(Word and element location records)

##########

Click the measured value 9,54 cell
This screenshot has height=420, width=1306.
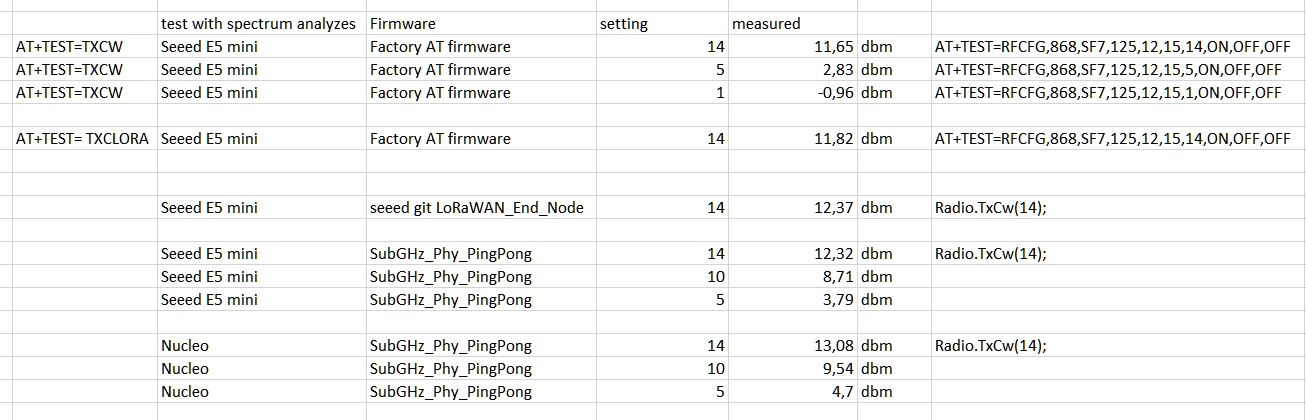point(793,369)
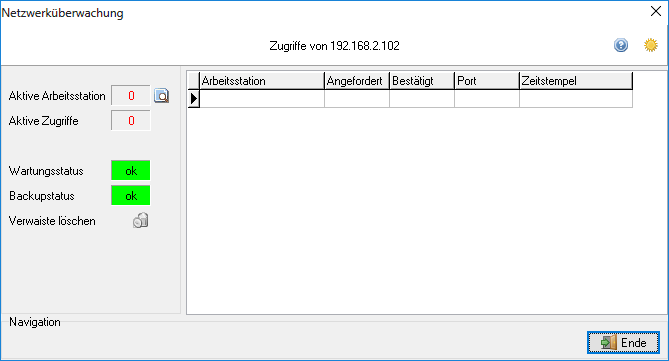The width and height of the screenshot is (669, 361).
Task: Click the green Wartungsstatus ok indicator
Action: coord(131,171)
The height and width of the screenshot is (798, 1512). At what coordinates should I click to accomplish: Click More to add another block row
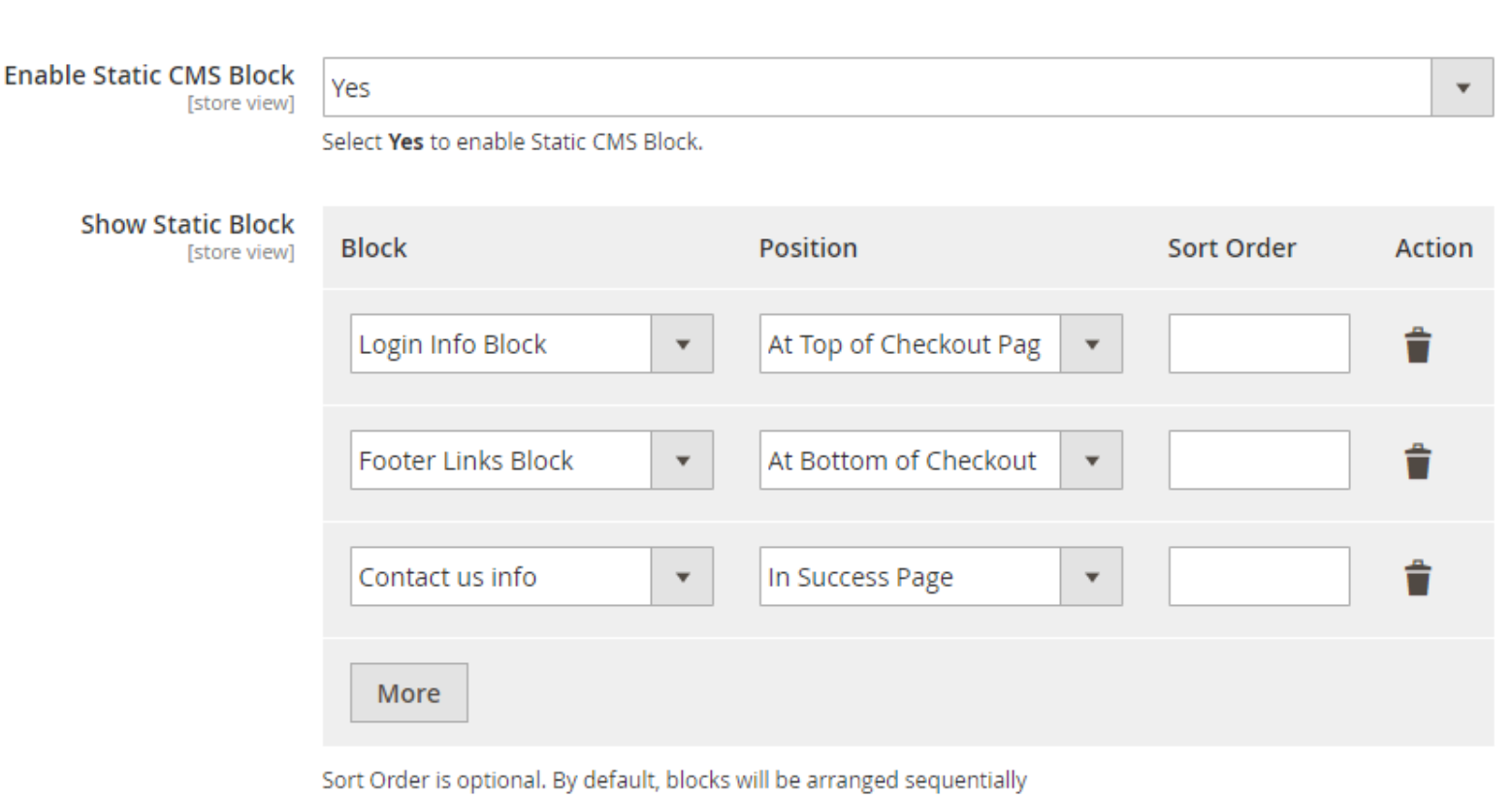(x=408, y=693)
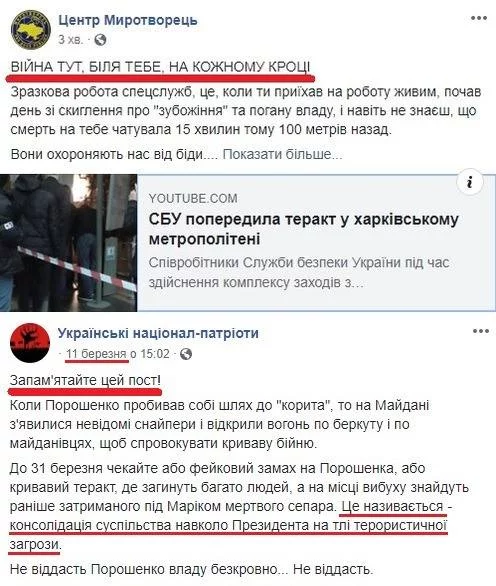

##########

● **Problem description**
Rewrite all the entries with "coordinates" replaced by "position" and nothing else changed. Omit the pictures from your answer.

● **Worked solution**
Click the measured value 9,54 cell
This screenshot has height=420, width=1306.
point(793,369)
The width and height of the screenshot is (669, 361).
Task: Click the green Wartungsstatus ok indicator
Action: coord(131,171)
The height and width of the screenshot is (798, 1512). At what position should I click to accomplish: Click More to add another block row
(x=408, y=693)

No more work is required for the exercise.